- _Exercise_: Can you render everything from the start of the listing down to the line containing "tap(124, 133)", both included, as a JSON list of strings with one string per line and no blank lines? Leave the pictures out of the answer.

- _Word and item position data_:
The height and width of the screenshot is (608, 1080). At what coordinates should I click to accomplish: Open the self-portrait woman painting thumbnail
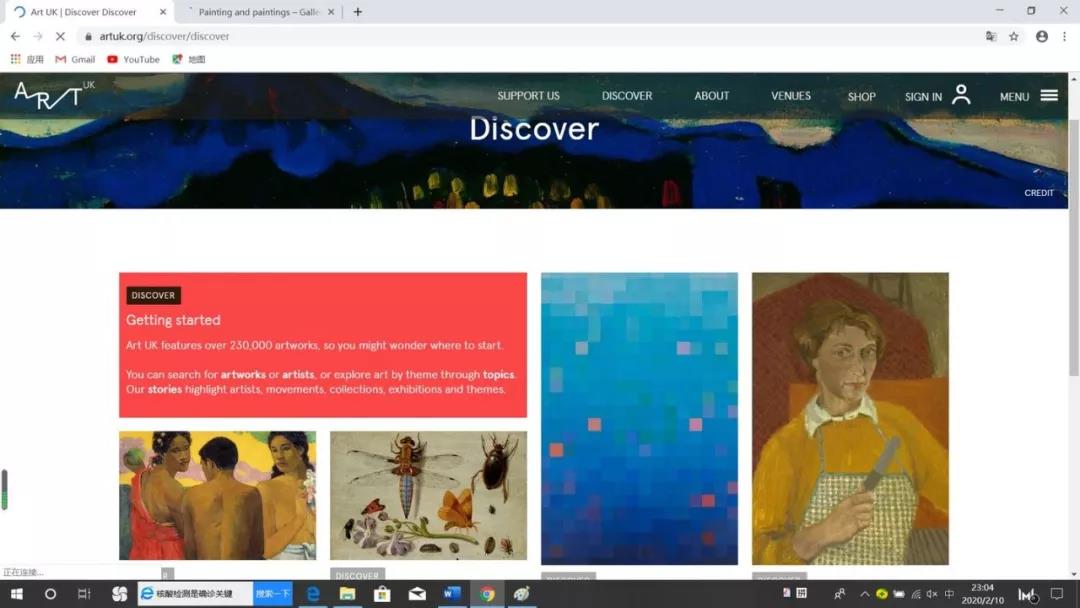point(850,418)
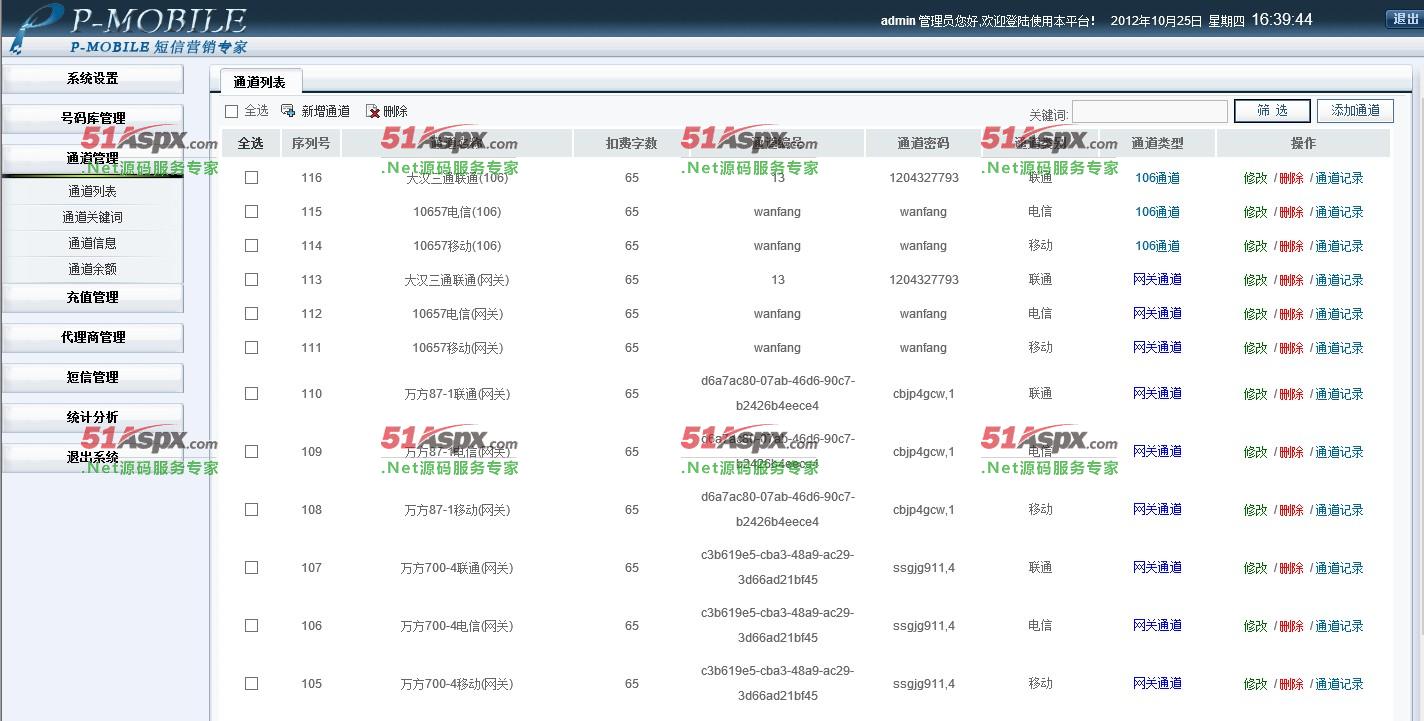Click the 退出 button at top right
The width and height of the screenshot is (1424, 721).
1405,19
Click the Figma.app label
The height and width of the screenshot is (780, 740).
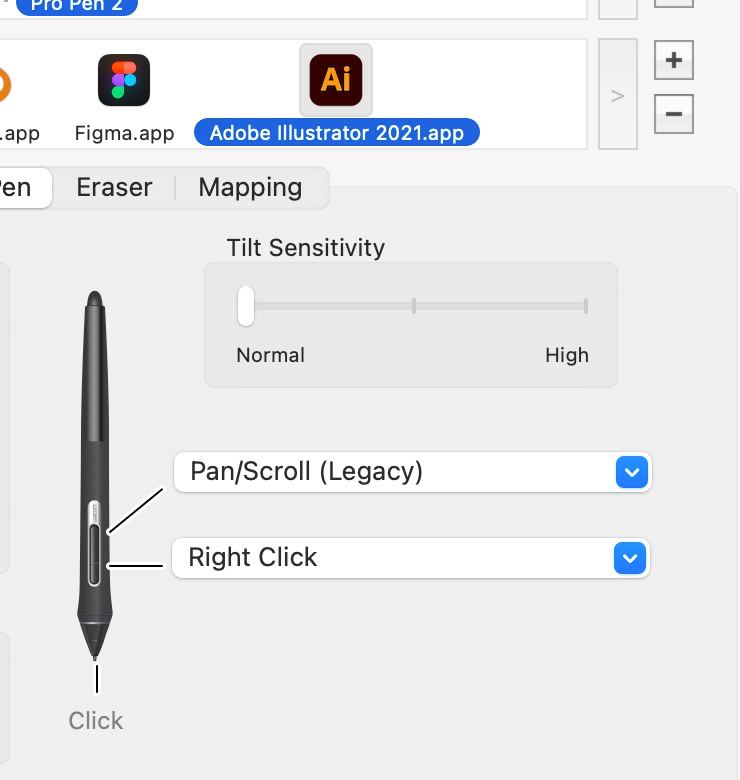tap(124, 133)
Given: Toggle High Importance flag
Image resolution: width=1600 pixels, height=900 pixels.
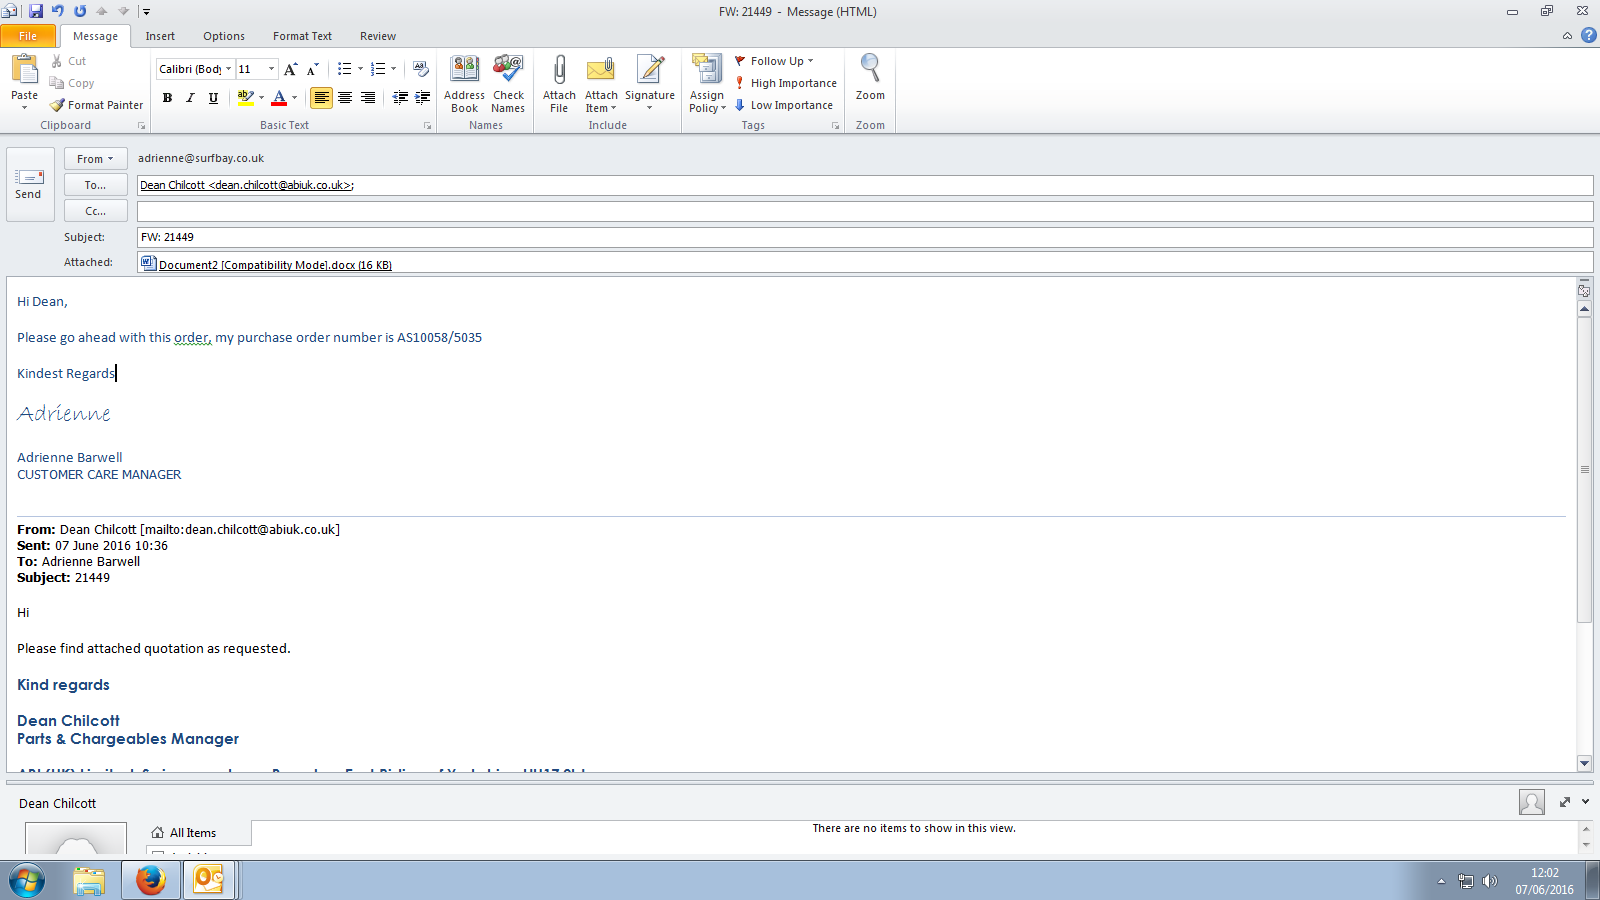Looking at the screenshot, I should point(786,83).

- _The response_:
[
  "The height and width of the screenshot is (608, 1080). At what coordinates should I click to accomplish: Open the self-portrait woman painting thumbnail",
  "point(850,418)",
  "Click the 退出 button at top right",
  "The width and height of the screenshot is (1424, 721).",
  "1405,19",
  "Click the Figma.app label",
  "The height and width of the screenshot is (780, 740).",
  "tap(124, 133)"
]